Sr. Aline Silva dos Santos aus der bolivianischen Partnerdiözese San Ignacio de Velasco in St. Virgil

 

SALZBURG (eds-15.7.2019) / Das Amazonasgebiet hat eine besondere weltweite Bedeutung. Neun Länder haben Anteil an diesem Ökosystem. Die Pastoral ist in dieser Gegend sehr herausfordernd: große Entfernungen, wenige Priester, die Feier der Eucharistie als seltenes „Ereignis“. Dazu kommt: der Lebensraum vieler indigener Völker ist durch ökonomische Interessen und Umweltverschmutzung bedroht. Die katholische Kirche bereitet sich gerade auf eine Sondersynode zu Amazonien vor, die im Oktober in Rom stattfindet. Das Thema: neue Wege für die Kirche und für eine ganzheitliche Ökologie. Was für das Amazonasgebiet beispielhaft durchbuchstabiert wird, wird auch Auswirkungen auf die gesamte weltweite Kirche haben. 
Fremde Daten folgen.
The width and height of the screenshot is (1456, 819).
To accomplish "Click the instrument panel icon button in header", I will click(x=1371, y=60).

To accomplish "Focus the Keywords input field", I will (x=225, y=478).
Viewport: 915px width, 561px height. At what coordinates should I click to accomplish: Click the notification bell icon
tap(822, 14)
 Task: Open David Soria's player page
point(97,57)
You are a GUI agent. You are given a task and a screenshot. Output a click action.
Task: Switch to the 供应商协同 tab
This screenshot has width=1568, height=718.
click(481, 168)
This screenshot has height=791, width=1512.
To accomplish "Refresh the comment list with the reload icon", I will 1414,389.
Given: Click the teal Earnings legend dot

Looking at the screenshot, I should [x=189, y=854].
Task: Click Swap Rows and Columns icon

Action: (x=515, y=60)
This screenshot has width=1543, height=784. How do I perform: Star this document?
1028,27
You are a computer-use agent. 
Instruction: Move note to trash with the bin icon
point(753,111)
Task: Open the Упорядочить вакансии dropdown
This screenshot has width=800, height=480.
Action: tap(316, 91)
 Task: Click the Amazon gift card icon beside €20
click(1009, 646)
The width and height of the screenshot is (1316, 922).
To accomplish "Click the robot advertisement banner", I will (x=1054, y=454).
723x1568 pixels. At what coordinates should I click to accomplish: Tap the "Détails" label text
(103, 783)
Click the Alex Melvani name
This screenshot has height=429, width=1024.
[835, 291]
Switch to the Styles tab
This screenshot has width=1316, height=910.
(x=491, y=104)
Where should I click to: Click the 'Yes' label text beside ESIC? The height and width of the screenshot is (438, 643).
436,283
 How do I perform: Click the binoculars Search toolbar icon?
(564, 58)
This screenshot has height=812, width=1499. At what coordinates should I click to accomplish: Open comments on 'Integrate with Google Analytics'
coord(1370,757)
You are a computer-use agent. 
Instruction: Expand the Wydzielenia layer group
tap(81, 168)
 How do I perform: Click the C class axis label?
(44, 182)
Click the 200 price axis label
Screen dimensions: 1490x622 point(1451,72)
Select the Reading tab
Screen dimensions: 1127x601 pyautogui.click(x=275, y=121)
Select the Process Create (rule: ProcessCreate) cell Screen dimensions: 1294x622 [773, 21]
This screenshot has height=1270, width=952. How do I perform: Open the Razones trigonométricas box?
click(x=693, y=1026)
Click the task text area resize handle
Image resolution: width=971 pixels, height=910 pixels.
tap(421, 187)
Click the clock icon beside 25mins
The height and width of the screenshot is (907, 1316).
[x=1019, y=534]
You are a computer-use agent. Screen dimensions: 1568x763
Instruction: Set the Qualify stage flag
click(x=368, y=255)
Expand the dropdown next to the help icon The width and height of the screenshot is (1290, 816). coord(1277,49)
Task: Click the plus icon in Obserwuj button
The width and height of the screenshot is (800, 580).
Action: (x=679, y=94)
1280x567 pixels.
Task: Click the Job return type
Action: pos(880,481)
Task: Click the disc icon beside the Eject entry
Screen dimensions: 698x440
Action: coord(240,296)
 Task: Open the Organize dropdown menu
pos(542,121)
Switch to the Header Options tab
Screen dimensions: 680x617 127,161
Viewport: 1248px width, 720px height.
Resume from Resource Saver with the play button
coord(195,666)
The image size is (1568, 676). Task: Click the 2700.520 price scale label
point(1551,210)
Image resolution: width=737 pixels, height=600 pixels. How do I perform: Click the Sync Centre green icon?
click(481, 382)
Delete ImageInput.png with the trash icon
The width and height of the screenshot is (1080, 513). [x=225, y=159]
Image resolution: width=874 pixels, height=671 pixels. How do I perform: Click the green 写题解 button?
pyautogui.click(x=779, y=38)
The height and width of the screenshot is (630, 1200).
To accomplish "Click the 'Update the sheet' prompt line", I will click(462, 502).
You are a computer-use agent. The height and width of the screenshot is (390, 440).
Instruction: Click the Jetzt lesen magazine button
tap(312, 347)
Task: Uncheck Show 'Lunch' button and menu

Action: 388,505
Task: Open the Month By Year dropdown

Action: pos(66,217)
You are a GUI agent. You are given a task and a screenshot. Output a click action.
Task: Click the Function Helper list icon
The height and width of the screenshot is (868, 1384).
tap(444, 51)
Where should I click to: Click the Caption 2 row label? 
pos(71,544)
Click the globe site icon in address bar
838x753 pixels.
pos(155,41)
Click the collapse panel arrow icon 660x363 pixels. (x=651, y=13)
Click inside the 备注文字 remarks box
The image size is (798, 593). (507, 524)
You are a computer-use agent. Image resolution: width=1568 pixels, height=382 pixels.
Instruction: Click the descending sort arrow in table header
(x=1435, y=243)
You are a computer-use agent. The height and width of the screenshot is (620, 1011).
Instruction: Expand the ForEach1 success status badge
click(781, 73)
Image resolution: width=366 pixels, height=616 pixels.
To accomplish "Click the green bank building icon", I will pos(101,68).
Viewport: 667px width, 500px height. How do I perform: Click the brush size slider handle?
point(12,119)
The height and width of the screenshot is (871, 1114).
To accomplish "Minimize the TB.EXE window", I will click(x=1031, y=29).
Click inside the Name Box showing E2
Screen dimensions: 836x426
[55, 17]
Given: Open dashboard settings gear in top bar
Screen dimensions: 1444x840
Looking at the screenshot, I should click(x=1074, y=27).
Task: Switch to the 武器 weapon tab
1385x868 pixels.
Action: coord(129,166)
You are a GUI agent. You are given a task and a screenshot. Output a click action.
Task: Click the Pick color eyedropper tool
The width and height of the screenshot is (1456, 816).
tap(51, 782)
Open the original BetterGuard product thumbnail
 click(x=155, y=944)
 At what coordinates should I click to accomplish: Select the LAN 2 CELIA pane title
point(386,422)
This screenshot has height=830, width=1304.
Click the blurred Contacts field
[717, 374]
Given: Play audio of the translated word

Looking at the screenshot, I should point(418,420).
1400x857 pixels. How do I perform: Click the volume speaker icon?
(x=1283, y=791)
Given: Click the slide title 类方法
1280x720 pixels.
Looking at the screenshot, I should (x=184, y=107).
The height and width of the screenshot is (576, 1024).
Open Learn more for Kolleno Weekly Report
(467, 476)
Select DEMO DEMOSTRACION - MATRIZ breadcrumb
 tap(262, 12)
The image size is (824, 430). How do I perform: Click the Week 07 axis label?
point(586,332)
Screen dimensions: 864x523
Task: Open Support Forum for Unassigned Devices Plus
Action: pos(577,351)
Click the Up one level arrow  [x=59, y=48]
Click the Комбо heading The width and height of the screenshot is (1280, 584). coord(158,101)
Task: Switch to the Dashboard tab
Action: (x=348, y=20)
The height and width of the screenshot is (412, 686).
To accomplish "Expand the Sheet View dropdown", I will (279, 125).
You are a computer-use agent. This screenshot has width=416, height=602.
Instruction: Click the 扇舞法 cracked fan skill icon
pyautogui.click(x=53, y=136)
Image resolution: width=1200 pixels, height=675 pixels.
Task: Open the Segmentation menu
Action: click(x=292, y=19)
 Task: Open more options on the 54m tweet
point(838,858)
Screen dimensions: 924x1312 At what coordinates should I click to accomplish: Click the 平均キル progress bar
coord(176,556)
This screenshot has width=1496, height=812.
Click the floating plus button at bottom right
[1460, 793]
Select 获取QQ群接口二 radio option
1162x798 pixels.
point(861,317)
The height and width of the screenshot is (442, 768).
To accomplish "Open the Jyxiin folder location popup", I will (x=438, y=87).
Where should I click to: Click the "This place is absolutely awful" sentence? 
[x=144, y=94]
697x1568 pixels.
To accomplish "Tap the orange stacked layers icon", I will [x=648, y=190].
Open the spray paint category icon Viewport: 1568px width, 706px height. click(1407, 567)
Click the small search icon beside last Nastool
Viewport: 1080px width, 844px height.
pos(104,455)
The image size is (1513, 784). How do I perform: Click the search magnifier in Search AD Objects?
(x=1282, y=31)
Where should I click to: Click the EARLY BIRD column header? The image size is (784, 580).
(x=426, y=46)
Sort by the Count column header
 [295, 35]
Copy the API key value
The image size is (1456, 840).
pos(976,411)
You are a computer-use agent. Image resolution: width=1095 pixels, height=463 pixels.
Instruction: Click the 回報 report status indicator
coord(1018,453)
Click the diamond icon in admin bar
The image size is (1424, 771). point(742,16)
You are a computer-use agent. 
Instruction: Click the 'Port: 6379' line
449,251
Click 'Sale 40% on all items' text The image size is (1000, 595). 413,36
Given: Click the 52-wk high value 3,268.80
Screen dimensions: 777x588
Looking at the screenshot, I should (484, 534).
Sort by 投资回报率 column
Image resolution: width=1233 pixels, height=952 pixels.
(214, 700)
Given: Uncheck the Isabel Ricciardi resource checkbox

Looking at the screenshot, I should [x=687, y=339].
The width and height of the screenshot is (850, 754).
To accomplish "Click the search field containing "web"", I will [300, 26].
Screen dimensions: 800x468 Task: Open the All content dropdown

Partnerdiözese San Ignacio de Velasco bei der Amazonassynode

Direkt betroffen ist Salzburgs Partnerdiözese San Ignacio de Velasco in Bolivien. Hier läuft die Vorbereitung auf die Synode auf Hochtouren. Sr. Aline Silva dos Santos ist die Diözesanverantwortliche für diesen Prozess. Das Referat Weltkirche der Erzdiözese und St. Virgil haben sie nach Salzburg eingeladen. In Kürze berichtet Sr. Aline im Bildungszentrum über ihre Arbeit und Erfahrungen.

Tipp: „Die Zukunft der Kirche im Amazonas“ , Montag, 22. Juli, 19.30 Uhr, mit Referentin Sr. Aline Silva dos Santos, Bolivien. Der Vortrag wird aus dem Spanischen übersetzt. Kein Beitrag!

Foto: Sr. Aline Silva dos Santos aus der bolivianischen Partnerdiözese San Ignacio de Velasco spricht am 22. Juli in St. Virgil, Salzburg.